Severity: critical · For: 5m · Runbook owner: platform on-call

What it means

More than 5% of API responses over the last 5 minutes returned 5xx. Customers see failed pulls / pushes / admin-page loads. Unlike OrbitalRegAPIDown the API is up — it's returning quickly, just with errors.

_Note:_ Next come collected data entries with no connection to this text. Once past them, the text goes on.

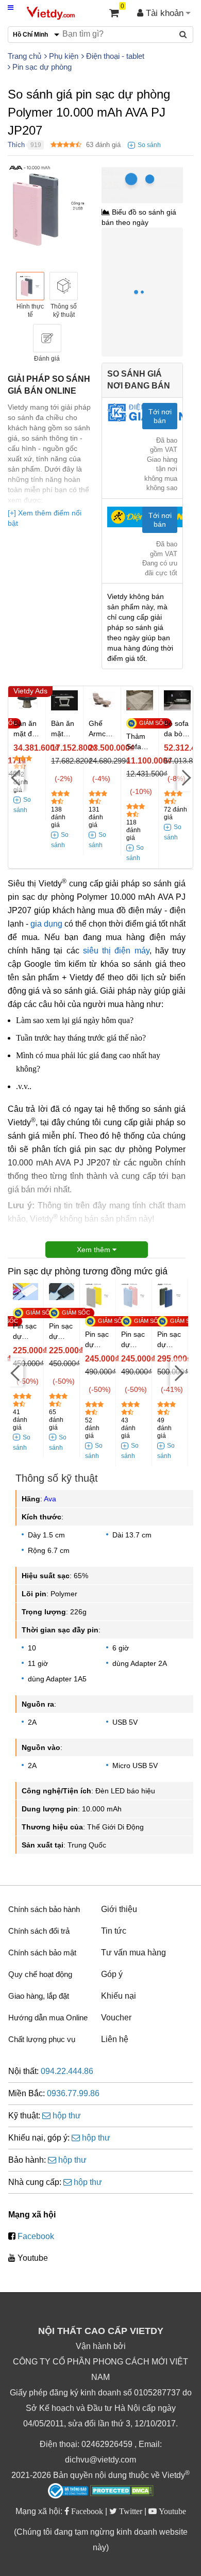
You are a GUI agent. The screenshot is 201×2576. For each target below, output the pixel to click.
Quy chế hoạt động (40, 1974)
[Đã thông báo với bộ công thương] (68, 2491)
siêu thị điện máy (116, 950)
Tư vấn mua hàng (133, 1952)
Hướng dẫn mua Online (48, 2017)
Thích (16, 145)
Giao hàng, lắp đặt (38, 1995)
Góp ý (112, 1974)
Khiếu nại (118, 1995)
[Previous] (16, 777)
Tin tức (113, 1930)
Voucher (116, 2017)
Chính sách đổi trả (39, 1930)
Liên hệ (114, 2039)
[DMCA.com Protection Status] (122, 2492)
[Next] (185, 777)
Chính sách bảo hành (44, 1909)
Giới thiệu (119, 1909)
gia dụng (46, 923)
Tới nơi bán (160, 416)
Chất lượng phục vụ (41, 2039)
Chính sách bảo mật (42, 1952)
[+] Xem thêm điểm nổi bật (44, 518)
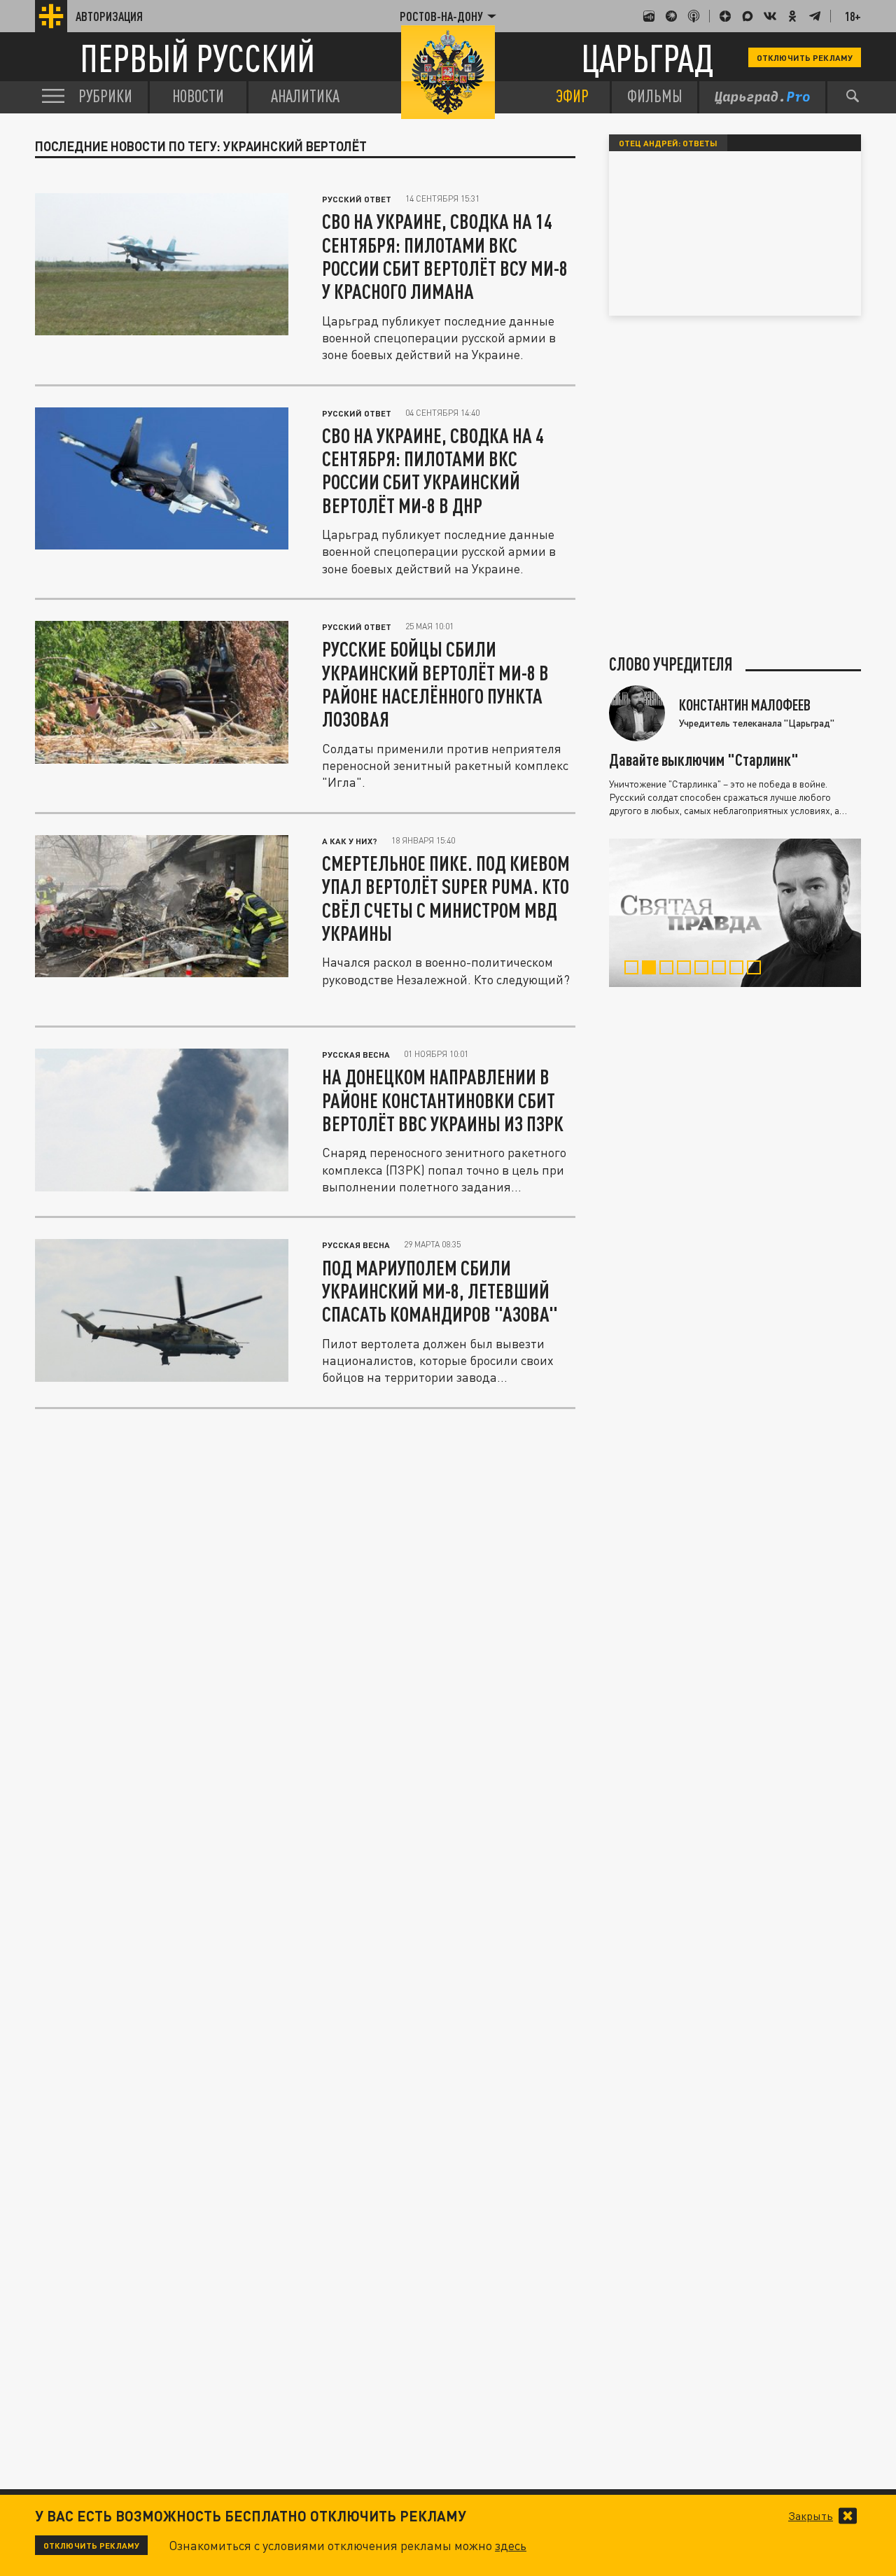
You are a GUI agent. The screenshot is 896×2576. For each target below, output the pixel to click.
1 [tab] (634, 969)
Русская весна (356, 1054)
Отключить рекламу (805, 57)
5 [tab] (704, 969)
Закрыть (810, 2516)
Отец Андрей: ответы (668, 143)
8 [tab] (757, 969)
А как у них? (349, 841)
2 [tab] (652, 969)
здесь (510, 2545)
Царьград (647, 58)
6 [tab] (722, 969)
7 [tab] (739, 969)
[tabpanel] (735, 913)
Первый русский (197, 57)
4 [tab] (687, 969)
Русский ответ (356, 199)
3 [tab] (669, 969)
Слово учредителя (671, 664)
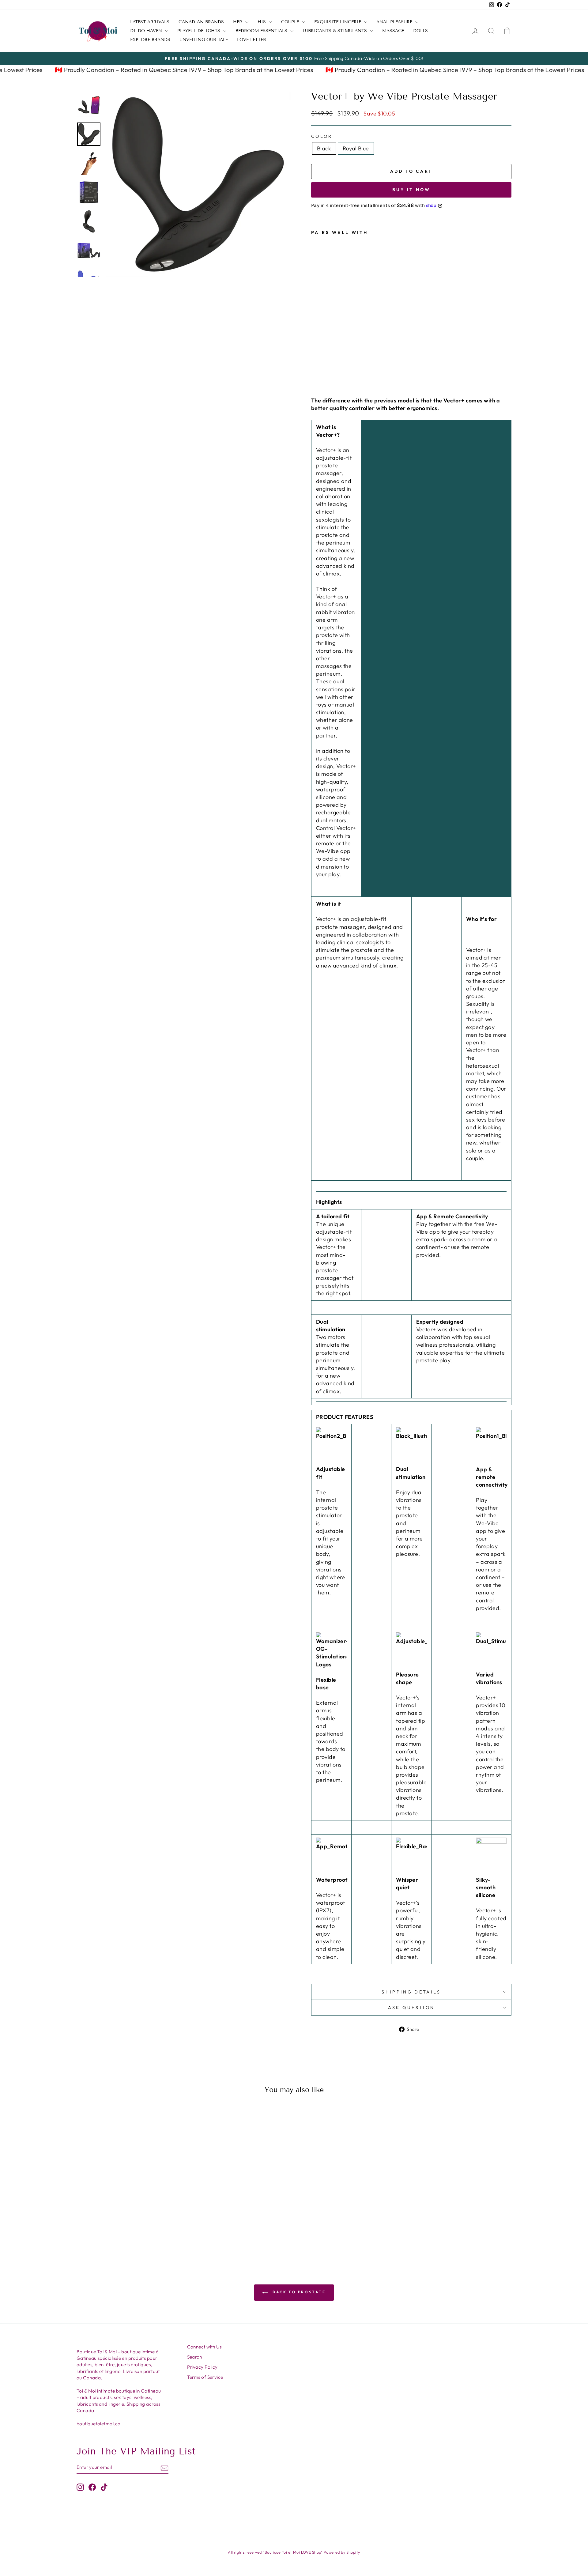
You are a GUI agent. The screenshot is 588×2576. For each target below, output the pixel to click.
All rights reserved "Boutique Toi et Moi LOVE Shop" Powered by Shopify (294, 2552)
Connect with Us (204, 2347)
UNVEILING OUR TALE (203, 39)
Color (322, 136)
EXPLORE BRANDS (150, 39)
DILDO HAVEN (147, 30)
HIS (262, 22)
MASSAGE (393, 30)
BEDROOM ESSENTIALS (262, 30)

Computed from the http_request_duration_seconds_count histogram counter, filtered by status=~"5..".

Likely causes

  1. Database is up but slow — pool exhaustion, lock contention, sequential scan from a missing index. 5xx = pool wait timeout.
  2. S3 backend is rate-limiting (HTTP 503 from MinIO under load, from AWS during a regional event).
  3. Downstream upstream cache / proxy returning 5xx the API can't recover from.
  4. A bad release — new code path returning 500 on a specific handler.

Diagnose

bash
# Top failing handlers in the last 5m
curl -sf https://orbitalreg.example.com/metrics \
  | grep '^http_request_duration_seconds_count.*status="5' \
  | sort -t'"' -k4

# Same data filtered to the last reset (Prom UI):
#   topk(5, sum by (route) (
#     rate(http_request_duration_seconds_count{status=~"5..",
#          job=~"orbitalreg.*api.*"}[5m])
#   ))

# DB pool saturation
kubectl -n orbitalreg exec deploy/orbitalreg-api -- sh -c '
  psql "$ORBITALREG_PG_DSN" -c "
    SELECT state, COUNT(*) FROM pg_stat_activity
     WHERE datname=current_database() GROUP BY 1;"
'

# Recent slow queries (requires pg_stat_statements)
kubectl -n orbitalreg exec deploy/orbitalreg-api -- sh -c '
  psql "$ORBITALREG_PG_DSN" -c "
    SELECT calls, mean_exec_time, query
      FROM pg_stat_statements ORDER BY mean_exec_time DESC LIMIT 10;"
'

If OTel tracing is enabled (item 27 of the roadmap), grab a trace ID from a 5xx response (X-Trace-Id header) and pull the span tree from your tracing backend — usually pinpoints the slow stage in seconds.

Fix

  1. Pool exhaustion — bump api.replicas (each pod has its own pool) or raise ORBITALREG_DB_POOL_MAX (per-pod). Watch CNPG's max_connections ceiling.
  2. S3 slow — check the S3 endpoint's metrics. If MinIO, restart the bottlenecked node. If AWS, set s3.presignTTL higher to reduce re-signing churn.
  3. Bad releasehelm rollback orbitalreg <previous>.
  4. Specific handler regression — quarantine via NetworkPolicy if it's an admin-only path; otherwise, rollback.

Escalate

  • 5xx rate still above threshold 10m after rollback → escalate to the OrbitalReg backend team. Likely the rollback didn't drain in-flight bad state (e.g., a corrupted Redis key); a coordinated flush + restart may be required.
  • Tracing shows 5xx originating in the S3 client with no obvious pattern → may be a transient regional event, file with the cloud provider before paging internally.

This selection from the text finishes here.